Summing the fluxes for all pixels, then normalizing the values so that they sum to one, yields a discrete probability distribution for picking a pixel based on flux through its corresponding solid angle on the sphere.

The question is now how to sample from this 2D discrete probability distribution.
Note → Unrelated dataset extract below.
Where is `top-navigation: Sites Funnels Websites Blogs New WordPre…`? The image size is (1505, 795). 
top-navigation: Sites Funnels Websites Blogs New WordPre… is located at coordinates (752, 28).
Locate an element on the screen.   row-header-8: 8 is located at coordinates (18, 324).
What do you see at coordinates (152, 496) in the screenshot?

We recommend the following process which reduces the problem to drawing samples from two 1D distributions, each time using the inversion method discussed in class:

Given p($\phi$, $\theta$) the probability distribution for all pixels, compute the marginal probability distribution p($\theta$) = $\sum_{\phi}$ p($\phi$, $\theta$) for selecting a value from each row of pixels.
Given for any pixel, compute the conditional probability p($\phi$ | $\theta$) as $\frac{p(\phi, \theta)}{p(\theta)}$.
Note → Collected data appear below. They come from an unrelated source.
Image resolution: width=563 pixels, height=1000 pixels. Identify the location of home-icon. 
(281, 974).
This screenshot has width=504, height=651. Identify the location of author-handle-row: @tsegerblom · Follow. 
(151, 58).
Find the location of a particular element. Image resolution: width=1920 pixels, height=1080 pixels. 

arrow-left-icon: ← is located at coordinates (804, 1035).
Given the marginal distribution for $\theta$ and the conditional distributions p($\phi$ | $\theta$) for environment map rows, it is easy to select a pixel as follows:

Use the inversion method to first select a "row" of the environment map according to p($\theta$).
Given this row, use the inversion method to select a pixel in the row according to p($\phi$ | $\theta$).

Ackwowledgements

The descriptions in these notes follow the explanation in "Physically Based Rendering: From Theory to Implemenation", Pharr and Humphries 2010.

Nina

Useful link to review Cramer's Rule: https://en.wikipedia.org/wiki/Cramer's_rule

Also I am confused about the determinants representation of |a b c|. Say if we want to calculate

\begin{vmatrix} \mathrm{a} & \mathrm{b} & \mathrm{c} ; \ \mathrm{d} & \mathrm{e} & \mathrm{f} ;\ \mathrm{g} & \mathrm{h} & \mathrm{i} ; \end{vmatrix}

= \begin{vmatrix} \mathrm{m} & \mathrm{n} & \mathrm{k} \end{vmatrix}

with m = (a d g)^T, n = (b e h)^T, k = (c f i)^T

The result should be a(ei-hf) - b(di-fg) + c(dh+eg)
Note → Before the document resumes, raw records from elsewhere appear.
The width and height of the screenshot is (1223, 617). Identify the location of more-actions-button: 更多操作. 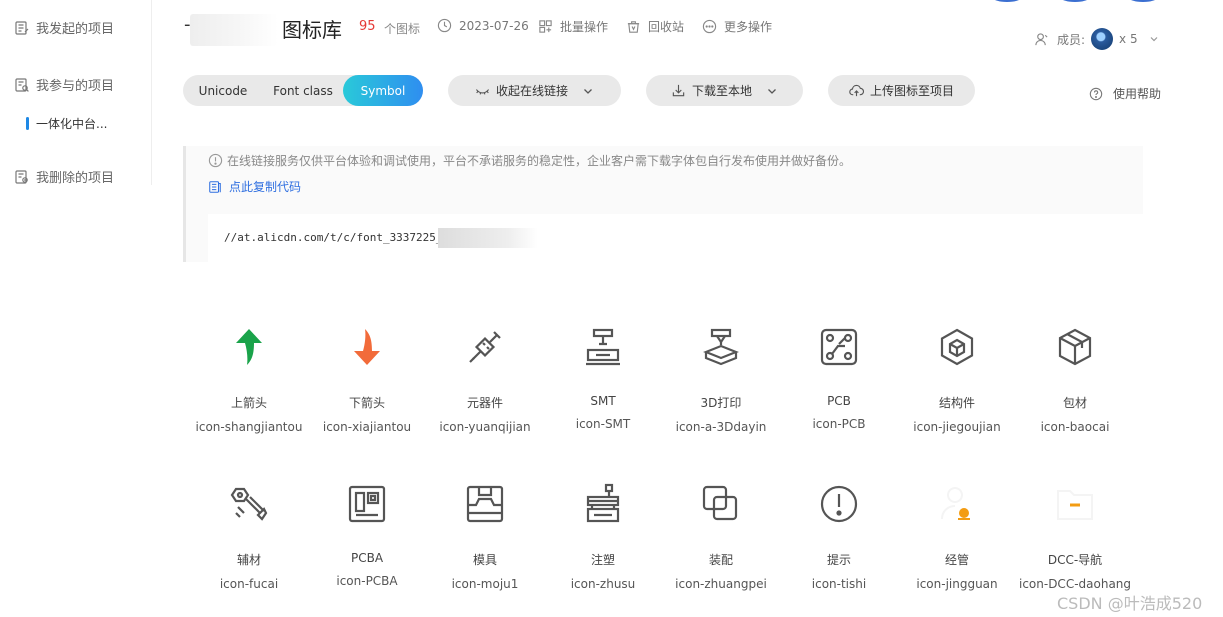
(737, 26).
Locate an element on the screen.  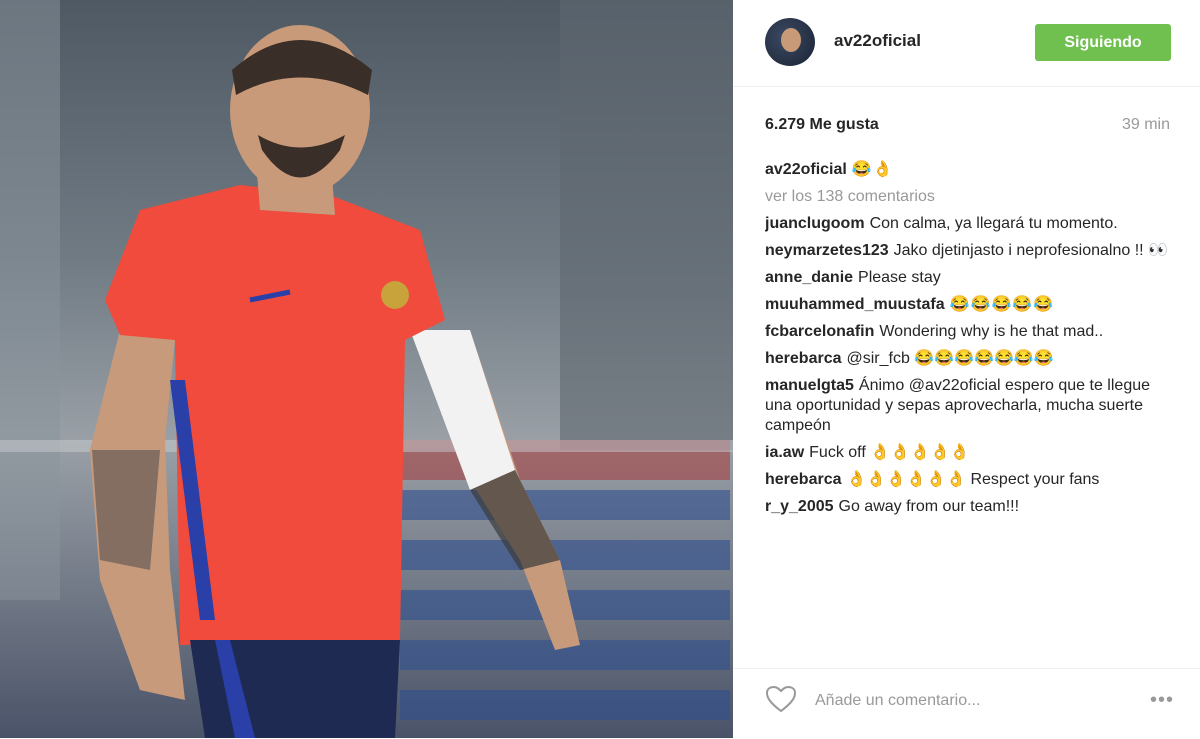
comment-username: muuhammed_muustafa is located at coordinates (855, 304).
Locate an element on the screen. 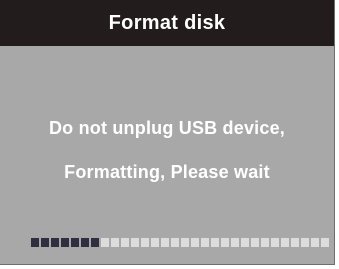 This screenshot has height=269, width=339. progress-bar is located at coordinates (180, 242).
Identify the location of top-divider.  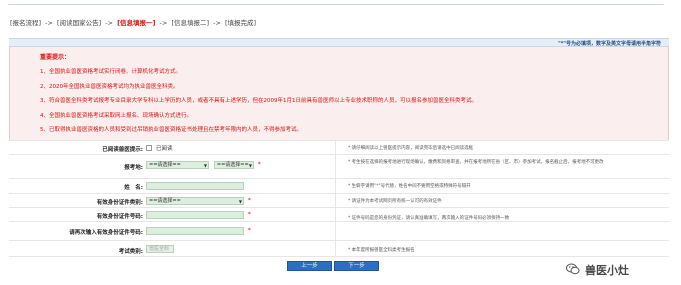
(336, 4).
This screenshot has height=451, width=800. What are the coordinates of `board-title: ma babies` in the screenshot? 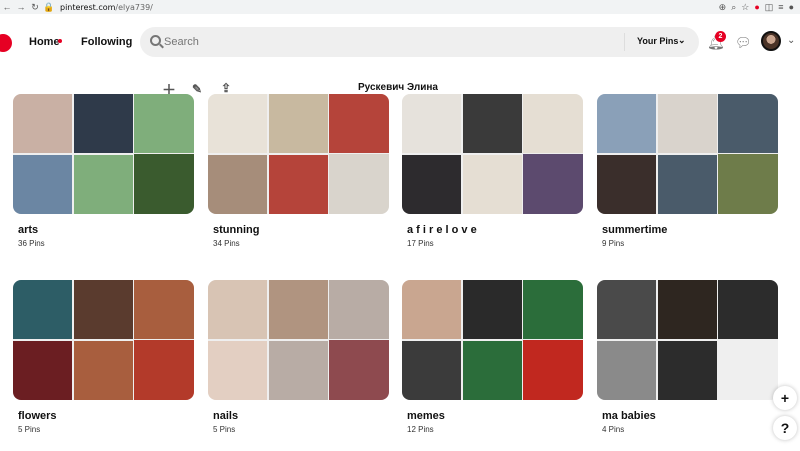 It's located at (629, 416).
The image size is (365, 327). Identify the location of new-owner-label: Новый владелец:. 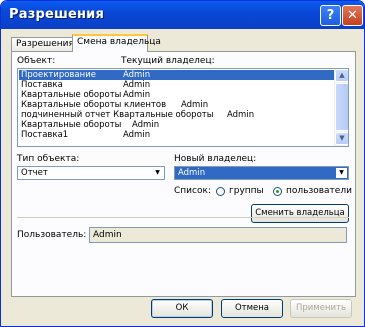
(216, 159).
But if I use the equation above: |m n k| = (n x k) dot m

The result is a(ei-hf) - d(bi-ch) + g(fb-ce), which is different from result above.

Khryl

What is $ \delta (\omega_i)$ and $T(w_t,n)$ in the distribution function for transmitted light? Should it be like $ \delta (\omega_i - T(w_t,n))$ in this function?

ak-47

@Khryl I think you're right. I think T(w_t, n) is the output of Snell's law, wo if the incoming angle is what fits into Snell's law, $f\ne 0$. Otherwise $f=0$.

kayvonf

@Khryl: sorry I missed your post. You are correct. This is the delta evaluated on whether the incident way w_i and the output ray are related by Snell's Law. In other words:

Let w_i be the incident ray that results in the following transmitted ray $T(\omega_i, n)=\omega_t$.
Then $T(T(\omega_i, \mathrm{n}),\mathrm{n})=T(\omega_t,\mathrm{n})$ equals $\omega_i$.
All in all, this equation is saying that if the bsdf is given rays that are related by refraction, then the value of the bsdf will be non-zero.